We are so thrilled to welcome Maya Avery Washington as our new Tzedek Social Justice Fellow for Engagement and Operations. Maya is a black, queer, woman from Atlanta, Georgia. Before moving to Asheville she was apart of the planning committee of the National Conference of Black Mayors Convention in Cali, Colombia, a Black Studies student at Georgia State University and a supportive ally to various grassroots organizations in the South.

She believes in collective, intersectional liberation with a focus on reproductive justice. She values the power of intergenerational and ancestral work, creativity, and working towards an environmentally minded world.  Maya’s passions lie in building bridges with accomplices of all ages, abilities, races, sexualities, socioeconomic backgrounds and genders by creating warm, safe spaces where folks can convene, create and build emotional support systems. Maya currently works as the Tzedek Social Justice Fellow for Engagement and Operations for the Campaign for Southern Equality. Her duties include assisting with event planning and administrative support around fundraising.

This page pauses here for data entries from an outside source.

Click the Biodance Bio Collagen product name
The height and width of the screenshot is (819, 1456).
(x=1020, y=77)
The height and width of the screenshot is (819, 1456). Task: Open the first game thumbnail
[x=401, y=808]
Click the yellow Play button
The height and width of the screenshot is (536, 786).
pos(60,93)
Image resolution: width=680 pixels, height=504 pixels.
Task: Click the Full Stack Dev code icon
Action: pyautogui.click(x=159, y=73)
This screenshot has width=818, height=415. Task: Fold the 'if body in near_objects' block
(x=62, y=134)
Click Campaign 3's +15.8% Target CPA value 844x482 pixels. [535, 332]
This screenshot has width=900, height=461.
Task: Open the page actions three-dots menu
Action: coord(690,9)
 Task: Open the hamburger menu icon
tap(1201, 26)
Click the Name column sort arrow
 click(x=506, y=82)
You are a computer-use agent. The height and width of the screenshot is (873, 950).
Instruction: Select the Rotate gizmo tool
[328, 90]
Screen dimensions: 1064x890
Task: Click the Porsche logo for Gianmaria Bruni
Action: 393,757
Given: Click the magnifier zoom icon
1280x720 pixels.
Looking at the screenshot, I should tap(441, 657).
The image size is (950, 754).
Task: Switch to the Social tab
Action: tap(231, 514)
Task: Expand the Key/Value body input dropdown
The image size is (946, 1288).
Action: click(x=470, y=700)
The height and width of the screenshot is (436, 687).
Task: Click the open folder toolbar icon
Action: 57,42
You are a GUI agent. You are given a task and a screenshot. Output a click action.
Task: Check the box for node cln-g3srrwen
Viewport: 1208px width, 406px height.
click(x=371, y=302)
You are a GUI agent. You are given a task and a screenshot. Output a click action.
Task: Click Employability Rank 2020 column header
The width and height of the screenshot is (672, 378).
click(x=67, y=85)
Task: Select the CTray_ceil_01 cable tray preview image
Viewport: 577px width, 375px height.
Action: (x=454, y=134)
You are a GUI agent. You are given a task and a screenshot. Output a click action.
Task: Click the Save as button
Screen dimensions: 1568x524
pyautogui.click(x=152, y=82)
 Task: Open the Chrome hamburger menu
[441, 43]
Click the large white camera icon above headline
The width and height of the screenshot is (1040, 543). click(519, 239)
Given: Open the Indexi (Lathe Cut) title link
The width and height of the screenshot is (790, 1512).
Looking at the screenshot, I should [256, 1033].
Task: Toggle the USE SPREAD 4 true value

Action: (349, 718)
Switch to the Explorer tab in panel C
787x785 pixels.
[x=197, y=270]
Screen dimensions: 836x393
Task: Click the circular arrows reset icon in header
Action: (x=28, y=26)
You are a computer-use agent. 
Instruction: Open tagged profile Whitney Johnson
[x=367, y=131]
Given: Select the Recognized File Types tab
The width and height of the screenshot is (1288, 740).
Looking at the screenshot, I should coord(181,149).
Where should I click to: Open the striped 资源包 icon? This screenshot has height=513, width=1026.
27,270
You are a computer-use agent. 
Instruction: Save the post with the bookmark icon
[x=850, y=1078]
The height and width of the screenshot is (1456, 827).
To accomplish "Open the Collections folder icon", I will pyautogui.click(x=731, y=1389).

After Tzedek, she has professional dreams of assisting nonprofits in adopting cutting edge fundraising and mindful accessibility techniques. Her personal future lies in planning for the future of autonomous healing, living and growing space for black and brown queer folks.


We will be tabling at Blue Ridge Pride in Asheville, NC next Saturday, September 30! Look for the CSE banner and come grab a button, some resources, and say hi!

We are excited to host a FREE “Protect Yourself” Clinic WednesdayOctober 4 in Asheville, NC that centers the trans experience and focuses on safety issues.

This clinic is led by trans and gender nonconforming folks and is hosted by Western North Carolina Community Health Services and the Campaign for Southern Equality. We’ll cover safety issues that come up for trans folks, including trainings in self defense (including how to use pepper spray), safety planning, and how to use safety apps on your phone. Every participant will receive a can of pepper spray and a flashlight. Free snacks and drinks will be provided.